The Nuclear Regulatory Commission said Monday it expects to furlough some 3,600 employees at the close of business on Thursday if Republicans and Democrats in Congress still have not resolved their impasse over federal spending.
The 300 essential personnel who would stay on include about 150 so-called “resident inspectors.” They serve as the NRC’s eyes and ears at nuclear plants. They also include employees who support emergency response, investigators, a skeleton management team, the five NRC commissioners and a few commission staff members, the NRC said.
The retained group would also include employees who support emergency response, investigators, a skeleton management team, the five NRC commissioners and a few commission staff members, the NRC said.
There are 100 commercial nuclear reactors at 63 sites nationwide.
“We are going to make sure that we continue our oversight of the plants because the resident inspectors will be on duty, and we are prepared to respond to an emergency on short notice,” NRC spokesman Eliot Brenner said when asked how furloughs might impact safety.
In a blog post, Mark Satorius, the agency’s executive director for operations, said it has generally operated normally using “carryover” funds, but that it cannot continue beyond midweek without new funding from Congress.

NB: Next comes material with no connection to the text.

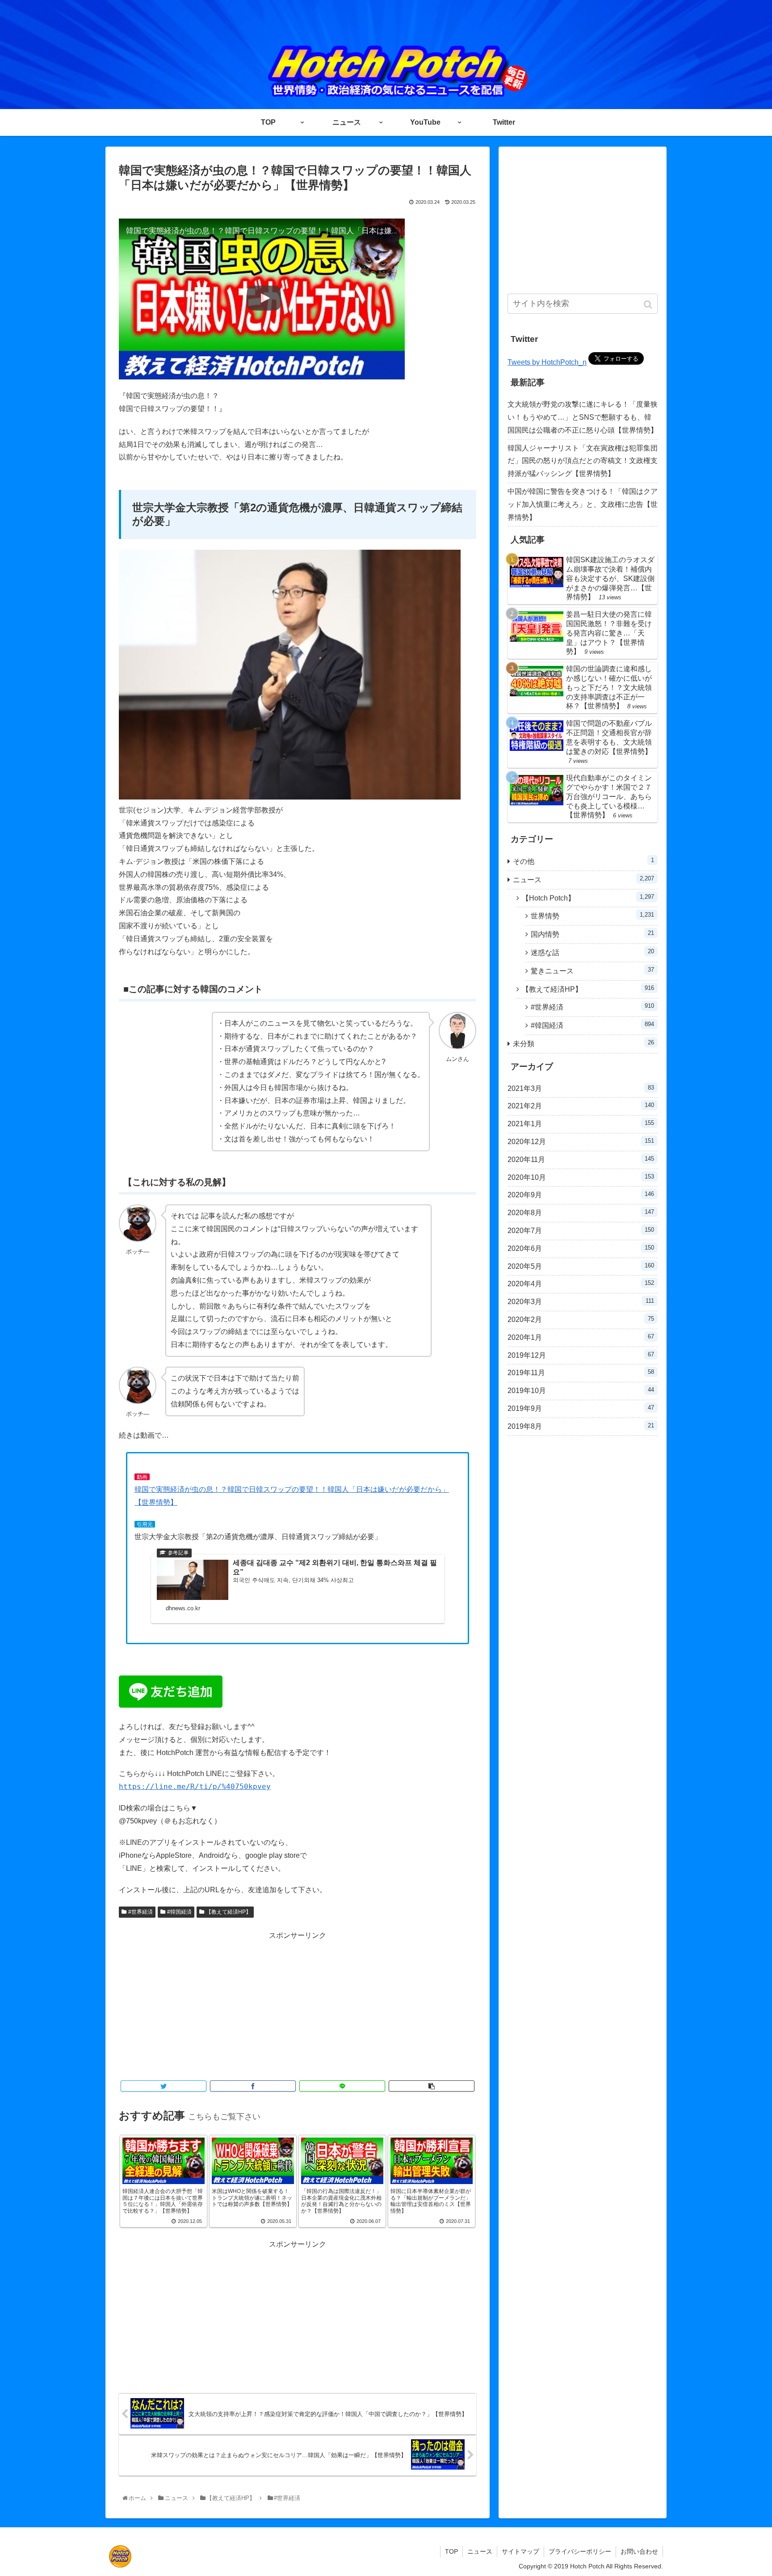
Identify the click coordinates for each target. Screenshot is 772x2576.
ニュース (583, 879)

In the event of a nuclear-related emergency, he said, additional NRC employees can be recalled.
“We sincerely regret these actions are necessary and are eager to resume our important mission as soon as possible,” he said.
Nuclear industry watchdogs said the furloughs were cause for concern.
“Yes, I am worried,” said Ed Lyman, senior scientist with the Union of Concerned Scientists. “It’s not good for anyone and it’s certainly not good for the agency that needs to safeguard our nuclear power plants against accidents and terrorism, and it’s certainly not good for the American people. If there’s an emergency of course, they’ll call back more people. But it’s just counterproductive to go through the motions of furloughing a lot of people.”
Lyman said furloughs will stall changes the NRC is making in response to the Fukushima disaster in Japan. “But the most acute issue is assuring that the operating reactors” are safe.
“I’m not expecting overnight that it’s going to be a collapse of safety,” he said. “You can only hope for the best that a situation doesn’t occur during this time.”